## Provided data
+ + + +
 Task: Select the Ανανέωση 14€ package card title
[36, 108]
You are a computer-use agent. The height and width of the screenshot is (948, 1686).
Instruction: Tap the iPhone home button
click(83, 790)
+ + + +
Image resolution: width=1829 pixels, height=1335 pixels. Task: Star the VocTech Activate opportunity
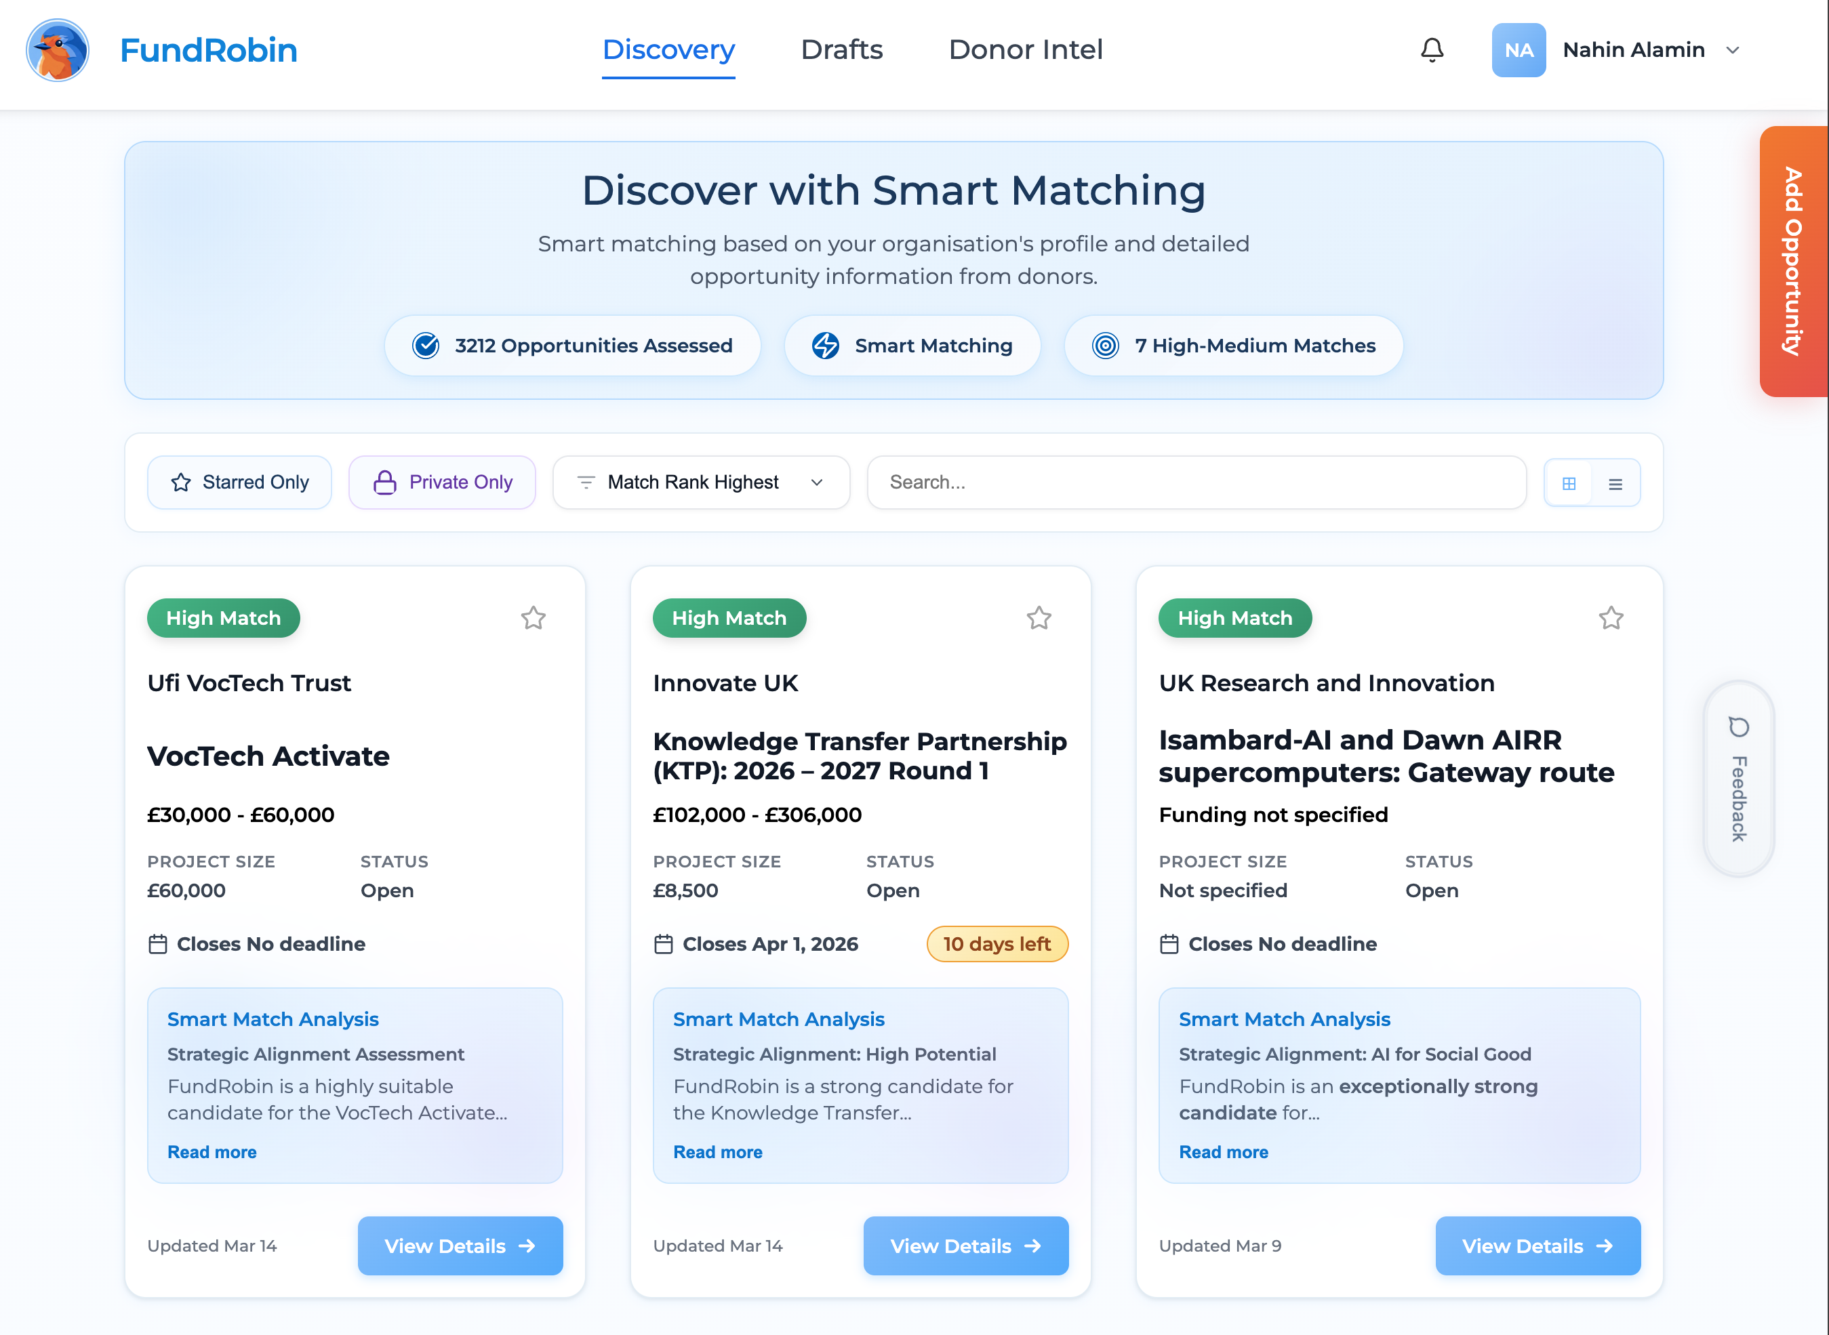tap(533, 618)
+ + + +
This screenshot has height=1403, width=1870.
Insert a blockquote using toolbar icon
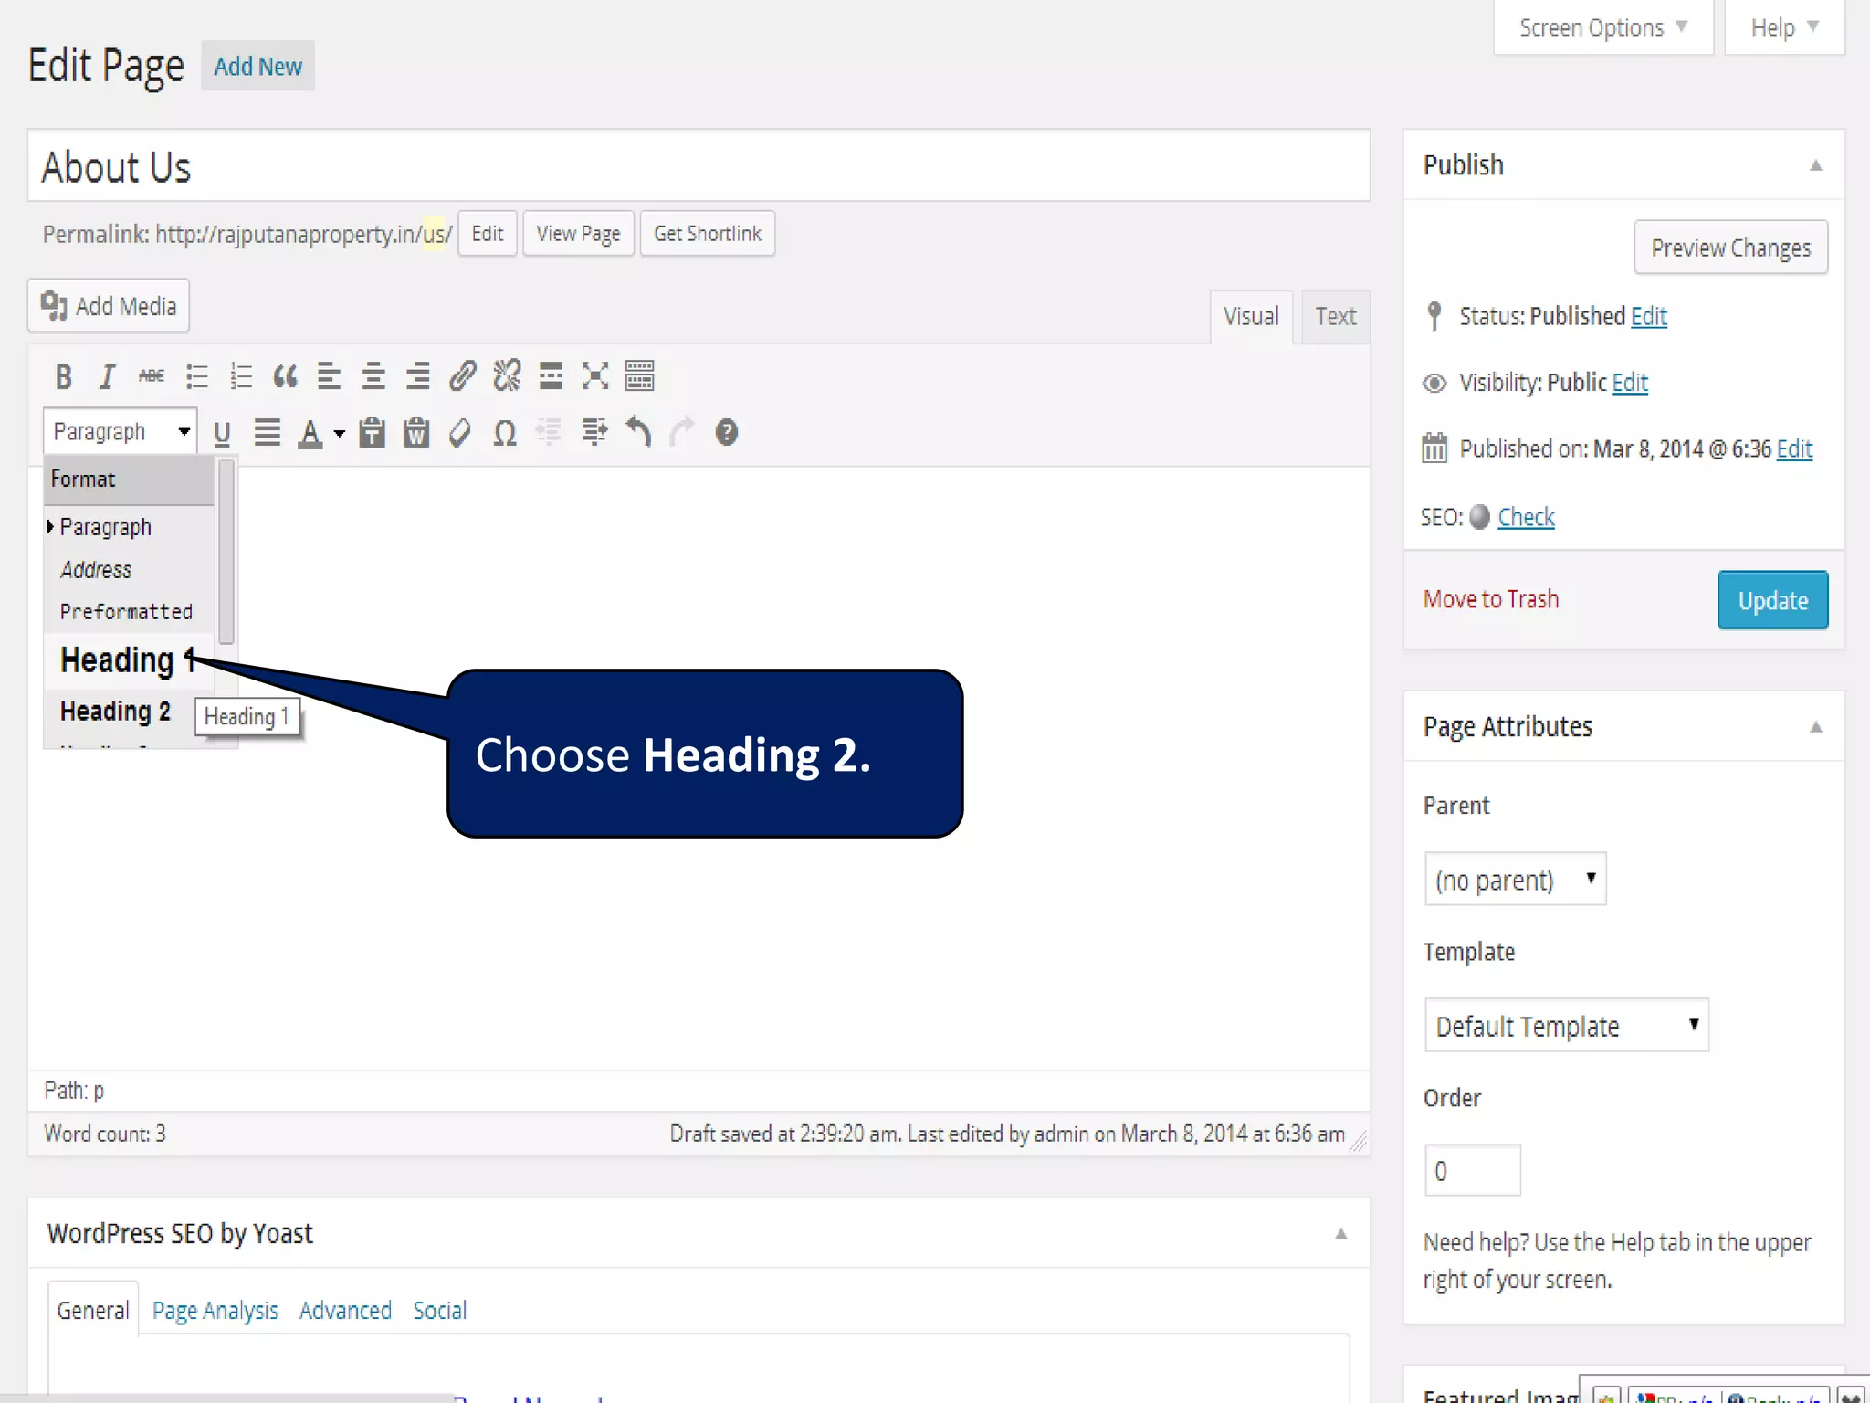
+ + + +
## Exercise
Transcribe the records verbatim, everything from the line containing "Task: Select the" down to the line containing "click(83, 790)", including both of those lines.

## Written response
 Task: Select the Ανανέωση 14€ package card title
[36, 108]
You are a computer-use agent. The height and width of the screenshot is (948, 1686).
Instruction: Tap the iPhone home button
click(83, 790)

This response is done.